Message from the universe
Back in 2023, Nie and her colleagues are working on another project: analyzing and comparing meteorites from around the world. The goal is to compile a picture of how the solar system has evolved and changed over time—meteorites likely originate from different places and times, so they will provide a glimpse into how each of those points might have changed.
The team found something unexpected: an unusual " potassium isotope " that is markedly different from the most common types of potassium found on Earth.
"We found that different meteorites have different potassium isotopic signatures ," Nie explains, " which means potassium can be used as a tracer of the building blocks of Earth. "
And so, instead of analyzing meteorites, the team turned their attention to Earth itself—specifically, rocks from Greenland and Canada, where some of the oldest preserved rocks on the planet are found, and Hawaii, where ongoing volcanic activity regularly brings rocks up from deep within the Earth's mantle.
Amazingly, they found some samples that fit the hypothesis: materials that were 'made differently ,' Nie says, than most materials on Earth. But was it really ancient Earth? Or was it just a coincidence? Well, this is where things get really interesting: like a primary school student dipping a treasure map in tea, the team simulated billions of years of aging and trauma on the samples – and what they found was as close to true as you can get.
The samples are no longer unusual – after simulated impacts of a giant impact, along with millions of years of simulated tectonic movements and geological changes, the team is finding something that actually looks a lot like modern materials.

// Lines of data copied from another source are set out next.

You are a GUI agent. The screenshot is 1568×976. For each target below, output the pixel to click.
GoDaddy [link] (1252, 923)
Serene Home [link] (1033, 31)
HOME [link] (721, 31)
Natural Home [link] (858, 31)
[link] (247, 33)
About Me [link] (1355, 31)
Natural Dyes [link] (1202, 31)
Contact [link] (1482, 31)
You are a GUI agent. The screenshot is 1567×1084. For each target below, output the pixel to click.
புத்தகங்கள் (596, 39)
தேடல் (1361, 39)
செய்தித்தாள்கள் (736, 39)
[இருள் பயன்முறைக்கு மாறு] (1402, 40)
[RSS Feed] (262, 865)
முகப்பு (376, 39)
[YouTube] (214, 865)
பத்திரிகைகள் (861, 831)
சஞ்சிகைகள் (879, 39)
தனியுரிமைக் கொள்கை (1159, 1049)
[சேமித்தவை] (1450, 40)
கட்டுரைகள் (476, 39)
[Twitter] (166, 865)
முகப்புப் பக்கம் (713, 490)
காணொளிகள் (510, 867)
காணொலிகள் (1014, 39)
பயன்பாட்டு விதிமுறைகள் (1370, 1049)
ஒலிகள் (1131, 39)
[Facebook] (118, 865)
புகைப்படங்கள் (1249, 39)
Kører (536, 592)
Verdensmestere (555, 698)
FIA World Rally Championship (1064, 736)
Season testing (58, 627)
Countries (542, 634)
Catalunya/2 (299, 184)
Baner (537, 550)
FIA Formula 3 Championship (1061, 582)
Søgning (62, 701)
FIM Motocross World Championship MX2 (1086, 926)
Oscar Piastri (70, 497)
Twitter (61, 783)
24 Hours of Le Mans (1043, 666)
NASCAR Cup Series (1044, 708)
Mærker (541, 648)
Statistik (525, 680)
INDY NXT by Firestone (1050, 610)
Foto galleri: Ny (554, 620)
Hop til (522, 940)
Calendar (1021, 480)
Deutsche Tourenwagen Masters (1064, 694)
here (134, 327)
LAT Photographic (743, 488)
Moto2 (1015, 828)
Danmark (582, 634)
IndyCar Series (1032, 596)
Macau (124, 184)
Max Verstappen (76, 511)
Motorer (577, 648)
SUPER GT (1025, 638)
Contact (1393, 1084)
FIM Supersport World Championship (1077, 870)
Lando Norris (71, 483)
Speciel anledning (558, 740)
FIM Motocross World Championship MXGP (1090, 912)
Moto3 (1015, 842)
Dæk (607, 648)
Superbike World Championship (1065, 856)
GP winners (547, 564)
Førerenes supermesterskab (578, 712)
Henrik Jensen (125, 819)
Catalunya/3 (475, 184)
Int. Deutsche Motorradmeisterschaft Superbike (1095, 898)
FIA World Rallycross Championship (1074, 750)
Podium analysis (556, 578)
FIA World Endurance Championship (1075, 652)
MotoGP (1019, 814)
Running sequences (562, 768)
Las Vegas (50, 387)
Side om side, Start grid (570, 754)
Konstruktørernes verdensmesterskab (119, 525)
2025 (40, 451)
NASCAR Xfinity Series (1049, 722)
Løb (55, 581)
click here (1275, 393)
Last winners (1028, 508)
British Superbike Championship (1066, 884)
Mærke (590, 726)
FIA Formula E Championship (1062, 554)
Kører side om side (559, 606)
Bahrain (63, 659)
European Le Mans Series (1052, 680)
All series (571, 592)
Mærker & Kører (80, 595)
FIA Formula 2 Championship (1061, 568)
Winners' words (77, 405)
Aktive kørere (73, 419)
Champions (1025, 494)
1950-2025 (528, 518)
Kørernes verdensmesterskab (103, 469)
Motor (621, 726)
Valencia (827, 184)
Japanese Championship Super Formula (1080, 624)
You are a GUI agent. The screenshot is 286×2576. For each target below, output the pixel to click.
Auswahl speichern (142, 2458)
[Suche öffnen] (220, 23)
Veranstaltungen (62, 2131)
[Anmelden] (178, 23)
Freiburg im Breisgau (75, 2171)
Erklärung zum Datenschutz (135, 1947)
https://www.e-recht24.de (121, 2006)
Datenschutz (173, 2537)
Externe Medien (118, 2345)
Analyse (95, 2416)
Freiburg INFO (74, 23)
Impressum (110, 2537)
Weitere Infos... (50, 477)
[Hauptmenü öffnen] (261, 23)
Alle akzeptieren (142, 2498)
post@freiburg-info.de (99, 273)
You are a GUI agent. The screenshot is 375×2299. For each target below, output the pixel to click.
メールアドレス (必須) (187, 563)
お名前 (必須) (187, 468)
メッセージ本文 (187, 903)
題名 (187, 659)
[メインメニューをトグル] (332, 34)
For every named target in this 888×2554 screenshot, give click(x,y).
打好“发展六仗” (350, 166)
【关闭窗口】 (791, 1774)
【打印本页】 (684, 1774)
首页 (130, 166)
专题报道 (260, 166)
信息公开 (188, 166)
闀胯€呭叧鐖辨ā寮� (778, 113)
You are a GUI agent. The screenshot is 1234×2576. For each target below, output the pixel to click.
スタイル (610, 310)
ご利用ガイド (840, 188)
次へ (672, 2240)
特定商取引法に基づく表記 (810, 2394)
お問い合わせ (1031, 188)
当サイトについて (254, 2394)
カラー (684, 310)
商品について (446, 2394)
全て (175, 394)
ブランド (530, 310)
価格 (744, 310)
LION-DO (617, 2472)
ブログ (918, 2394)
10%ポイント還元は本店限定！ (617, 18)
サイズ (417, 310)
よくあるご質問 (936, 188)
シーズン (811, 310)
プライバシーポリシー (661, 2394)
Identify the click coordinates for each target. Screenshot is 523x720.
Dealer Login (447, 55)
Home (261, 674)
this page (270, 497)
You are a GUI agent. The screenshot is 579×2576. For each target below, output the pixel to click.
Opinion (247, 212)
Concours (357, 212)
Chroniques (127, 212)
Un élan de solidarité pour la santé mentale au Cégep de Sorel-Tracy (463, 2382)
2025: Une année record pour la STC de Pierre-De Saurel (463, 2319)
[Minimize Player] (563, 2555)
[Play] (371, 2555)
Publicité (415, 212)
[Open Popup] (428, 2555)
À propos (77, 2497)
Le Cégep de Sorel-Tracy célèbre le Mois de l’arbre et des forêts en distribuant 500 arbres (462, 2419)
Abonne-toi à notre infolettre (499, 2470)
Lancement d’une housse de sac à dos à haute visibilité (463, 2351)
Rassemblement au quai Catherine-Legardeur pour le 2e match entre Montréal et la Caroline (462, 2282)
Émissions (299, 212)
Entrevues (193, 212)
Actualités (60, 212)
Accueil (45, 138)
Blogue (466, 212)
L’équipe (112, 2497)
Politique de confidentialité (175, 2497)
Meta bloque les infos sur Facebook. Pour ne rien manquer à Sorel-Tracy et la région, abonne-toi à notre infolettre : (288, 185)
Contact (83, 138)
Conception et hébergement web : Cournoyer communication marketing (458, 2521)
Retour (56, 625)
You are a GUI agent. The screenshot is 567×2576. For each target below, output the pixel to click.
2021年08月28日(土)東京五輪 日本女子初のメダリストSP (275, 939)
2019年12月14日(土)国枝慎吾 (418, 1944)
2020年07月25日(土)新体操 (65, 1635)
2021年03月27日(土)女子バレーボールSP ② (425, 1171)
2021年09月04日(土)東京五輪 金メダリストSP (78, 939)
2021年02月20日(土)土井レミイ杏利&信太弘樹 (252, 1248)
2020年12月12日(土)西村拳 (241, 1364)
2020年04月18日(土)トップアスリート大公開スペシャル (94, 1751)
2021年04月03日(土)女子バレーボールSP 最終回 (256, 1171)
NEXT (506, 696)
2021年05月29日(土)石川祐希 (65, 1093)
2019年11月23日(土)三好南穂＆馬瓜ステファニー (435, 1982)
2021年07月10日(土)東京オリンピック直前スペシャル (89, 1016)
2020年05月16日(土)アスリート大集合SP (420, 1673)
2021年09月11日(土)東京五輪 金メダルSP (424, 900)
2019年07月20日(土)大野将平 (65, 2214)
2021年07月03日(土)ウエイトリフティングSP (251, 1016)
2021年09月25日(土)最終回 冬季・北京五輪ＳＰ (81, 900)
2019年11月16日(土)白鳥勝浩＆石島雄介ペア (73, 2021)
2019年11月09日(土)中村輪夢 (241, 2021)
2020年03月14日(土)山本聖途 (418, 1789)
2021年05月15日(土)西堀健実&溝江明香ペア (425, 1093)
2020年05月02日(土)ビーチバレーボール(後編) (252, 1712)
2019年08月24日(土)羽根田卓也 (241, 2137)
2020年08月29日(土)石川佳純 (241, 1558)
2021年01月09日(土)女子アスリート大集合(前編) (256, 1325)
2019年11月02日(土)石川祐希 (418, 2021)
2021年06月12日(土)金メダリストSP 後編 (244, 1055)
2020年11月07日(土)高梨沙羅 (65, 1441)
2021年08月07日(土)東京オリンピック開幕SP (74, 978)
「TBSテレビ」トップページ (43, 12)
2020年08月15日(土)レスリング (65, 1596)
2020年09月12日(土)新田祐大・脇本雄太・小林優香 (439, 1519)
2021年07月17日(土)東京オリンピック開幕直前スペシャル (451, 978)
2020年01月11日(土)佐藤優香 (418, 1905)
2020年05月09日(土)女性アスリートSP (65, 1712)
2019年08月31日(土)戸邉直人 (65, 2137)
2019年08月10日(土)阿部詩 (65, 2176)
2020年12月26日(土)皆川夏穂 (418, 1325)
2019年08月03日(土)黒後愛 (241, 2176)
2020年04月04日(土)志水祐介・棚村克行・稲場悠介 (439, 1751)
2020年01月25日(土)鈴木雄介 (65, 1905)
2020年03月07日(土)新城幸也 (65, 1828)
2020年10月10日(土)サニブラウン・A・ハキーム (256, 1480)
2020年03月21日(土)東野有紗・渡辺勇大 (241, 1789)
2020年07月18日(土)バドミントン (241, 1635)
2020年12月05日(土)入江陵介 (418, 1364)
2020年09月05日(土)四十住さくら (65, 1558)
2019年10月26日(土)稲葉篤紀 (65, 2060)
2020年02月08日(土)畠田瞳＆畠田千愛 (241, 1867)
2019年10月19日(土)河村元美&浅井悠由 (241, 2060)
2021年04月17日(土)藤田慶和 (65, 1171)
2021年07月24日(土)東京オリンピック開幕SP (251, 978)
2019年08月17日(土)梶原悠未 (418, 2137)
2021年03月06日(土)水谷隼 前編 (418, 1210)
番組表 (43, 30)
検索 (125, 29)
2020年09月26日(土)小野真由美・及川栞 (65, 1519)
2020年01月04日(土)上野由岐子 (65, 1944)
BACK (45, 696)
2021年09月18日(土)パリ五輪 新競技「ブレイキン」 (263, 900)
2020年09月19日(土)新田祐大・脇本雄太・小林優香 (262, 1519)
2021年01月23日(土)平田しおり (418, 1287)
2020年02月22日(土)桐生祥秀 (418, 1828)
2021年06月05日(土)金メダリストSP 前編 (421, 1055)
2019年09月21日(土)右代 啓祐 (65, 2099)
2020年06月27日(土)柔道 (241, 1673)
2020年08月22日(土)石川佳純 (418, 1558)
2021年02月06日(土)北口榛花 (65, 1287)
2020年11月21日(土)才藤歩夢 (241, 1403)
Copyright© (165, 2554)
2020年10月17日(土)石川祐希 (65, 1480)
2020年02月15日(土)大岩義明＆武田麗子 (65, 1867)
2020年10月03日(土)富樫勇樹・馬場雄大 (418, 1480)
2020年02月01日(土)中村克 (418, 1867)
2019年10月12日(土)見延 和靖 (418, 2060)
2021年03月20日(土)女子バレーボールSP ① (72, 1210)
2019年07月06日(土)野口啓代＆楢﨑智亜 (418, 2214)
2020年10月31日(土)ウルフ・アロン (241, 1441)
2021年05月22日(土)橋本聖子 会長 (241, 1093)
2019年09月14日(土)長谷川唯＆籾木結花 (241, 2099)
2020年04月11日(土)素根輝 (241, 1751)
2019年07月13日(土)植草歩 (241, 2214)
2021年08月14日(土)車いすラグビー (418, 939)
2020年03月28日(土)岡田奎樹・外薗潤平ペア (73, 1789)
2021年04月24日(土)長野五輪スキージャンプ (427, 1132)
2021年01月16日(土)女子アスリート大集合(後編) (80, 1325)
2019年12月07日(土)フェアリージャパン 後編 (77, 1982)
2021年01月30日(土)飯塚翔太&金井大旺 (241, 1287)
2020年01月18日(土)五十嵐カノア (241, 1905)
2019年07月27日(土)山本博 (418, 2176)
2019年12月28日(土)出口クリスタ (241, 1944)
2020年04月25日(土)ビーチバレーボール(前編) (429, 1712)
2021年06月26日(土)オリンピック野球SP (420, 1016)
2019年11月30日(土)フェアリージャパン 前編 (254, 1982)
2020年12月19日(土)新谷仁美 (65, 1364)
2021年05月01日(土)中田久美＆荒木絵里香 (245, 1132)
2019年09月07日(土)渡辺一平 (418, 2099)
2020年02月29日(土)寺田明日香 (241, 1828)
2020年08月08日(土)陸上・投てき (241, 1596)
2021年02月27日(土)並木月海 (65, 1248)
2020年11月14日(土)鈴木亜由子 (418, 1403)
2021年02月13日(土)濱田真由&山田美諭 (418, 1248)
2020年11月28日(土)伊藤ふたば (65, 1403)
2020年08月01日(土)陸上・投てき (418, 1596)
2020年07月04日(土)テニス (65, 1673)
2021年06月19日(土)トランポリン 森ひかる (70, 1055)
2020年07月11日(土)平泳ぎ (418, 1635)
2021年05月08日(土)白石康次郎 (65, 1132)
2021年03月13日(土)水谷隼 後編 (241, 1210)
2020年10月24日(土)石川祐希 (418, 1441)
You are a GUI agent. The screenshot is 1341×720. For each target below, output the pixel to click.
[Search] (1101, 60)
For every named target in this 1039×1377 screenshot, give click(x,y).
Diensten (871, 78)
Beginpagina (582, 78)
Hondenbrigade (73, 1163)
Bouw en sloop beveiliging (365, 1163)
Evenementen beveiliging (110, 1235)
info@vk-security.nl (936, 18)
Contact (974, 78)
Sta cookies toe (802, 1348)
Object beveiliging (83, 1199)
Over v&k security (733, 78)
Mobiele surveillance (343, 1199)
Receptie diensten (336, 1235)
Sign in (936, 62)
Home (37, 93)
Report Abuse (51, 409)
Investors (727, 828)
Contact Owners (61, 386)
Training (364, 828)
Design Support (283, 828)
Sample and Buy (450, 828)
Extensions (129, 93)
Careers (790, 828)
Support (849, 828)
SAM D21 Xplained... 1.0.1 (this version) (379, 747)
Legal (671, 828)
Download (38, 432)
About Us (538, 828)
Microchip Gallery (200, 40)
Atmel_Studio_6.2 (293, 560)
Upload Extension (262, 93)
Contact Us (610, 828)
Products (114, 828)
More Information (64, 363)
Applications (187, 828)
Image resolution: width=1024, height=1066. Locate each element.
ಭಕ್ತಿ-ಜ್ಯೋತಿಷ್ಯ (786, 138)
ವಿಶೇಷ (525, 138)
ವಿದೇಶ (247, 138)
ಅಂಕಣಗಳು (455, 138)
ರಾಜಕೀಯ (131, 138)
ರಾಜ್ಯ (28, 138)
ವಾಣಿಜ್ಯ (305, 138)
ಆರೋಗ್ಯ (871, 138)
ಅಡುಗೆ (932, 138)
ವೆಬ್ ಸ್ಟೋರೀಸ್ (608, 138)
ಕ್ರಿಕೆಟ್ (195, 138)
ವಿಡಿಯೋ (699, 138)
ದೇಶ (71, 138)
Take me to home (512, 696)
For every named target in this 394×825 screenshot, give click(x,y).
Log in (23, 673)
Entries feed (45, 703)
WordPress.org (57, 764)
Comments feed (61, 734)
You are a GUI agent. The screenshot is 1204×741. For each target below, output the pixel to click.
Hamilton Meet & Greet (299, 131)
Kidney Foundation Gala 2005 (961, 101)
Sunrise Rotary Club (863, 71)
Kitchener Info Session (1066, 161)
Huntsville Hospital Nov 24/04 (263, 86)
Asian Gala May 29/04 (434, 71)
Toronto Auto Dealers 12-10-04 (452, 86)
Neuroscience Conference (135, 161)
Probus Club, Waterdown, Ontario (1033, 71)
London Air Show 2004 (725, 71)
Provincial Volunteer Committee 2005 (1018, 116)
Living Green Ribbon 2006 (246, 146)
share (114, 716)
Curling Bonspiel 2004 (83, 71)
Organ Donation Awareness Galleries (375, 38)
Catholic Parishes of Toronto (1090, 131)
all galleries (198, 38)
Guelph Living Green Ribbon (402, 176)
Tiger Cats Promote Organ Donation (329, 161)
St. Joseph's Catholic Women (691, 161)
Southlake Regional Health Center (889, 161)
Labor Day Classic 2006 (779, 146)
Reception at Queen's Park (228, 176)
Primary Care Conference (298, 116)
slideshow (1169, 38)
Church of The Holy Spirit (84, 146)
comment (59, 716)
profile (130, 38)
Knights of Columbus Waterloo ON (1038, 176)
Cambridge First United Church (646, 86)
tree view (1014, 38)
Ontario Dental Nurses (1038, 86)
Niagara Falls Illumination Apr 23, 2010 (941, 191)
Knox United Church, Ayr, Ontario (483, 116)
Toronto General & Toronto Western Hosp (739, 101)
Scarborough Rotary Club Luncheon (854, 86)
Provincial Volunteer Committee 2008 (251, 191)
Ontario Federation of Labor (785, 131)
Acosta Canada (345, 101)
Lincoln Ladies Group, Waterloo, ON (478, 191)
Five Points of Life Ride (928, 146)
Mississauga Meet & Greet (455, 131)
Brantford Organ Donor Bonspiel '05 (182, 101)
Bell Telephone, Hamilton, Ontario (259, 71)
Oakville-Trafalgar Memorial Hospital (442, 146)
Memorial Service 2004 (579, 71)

In other words: those early samples could be ' part of a very ancient Earth, even before the giant impact ,' Nie says.
An unfinished story
It's a discovery that upends what we know about Earth and its history – but here's the thing: it's not done yet. The research began with meteorites, and the unusual potassium isotopes they carry – but those abnormalities don't quite match what the team found in samples deep underground.
That means the exact composition of the early planet Earth remains a mystery.
The study was published in the journal Nature Geoscience.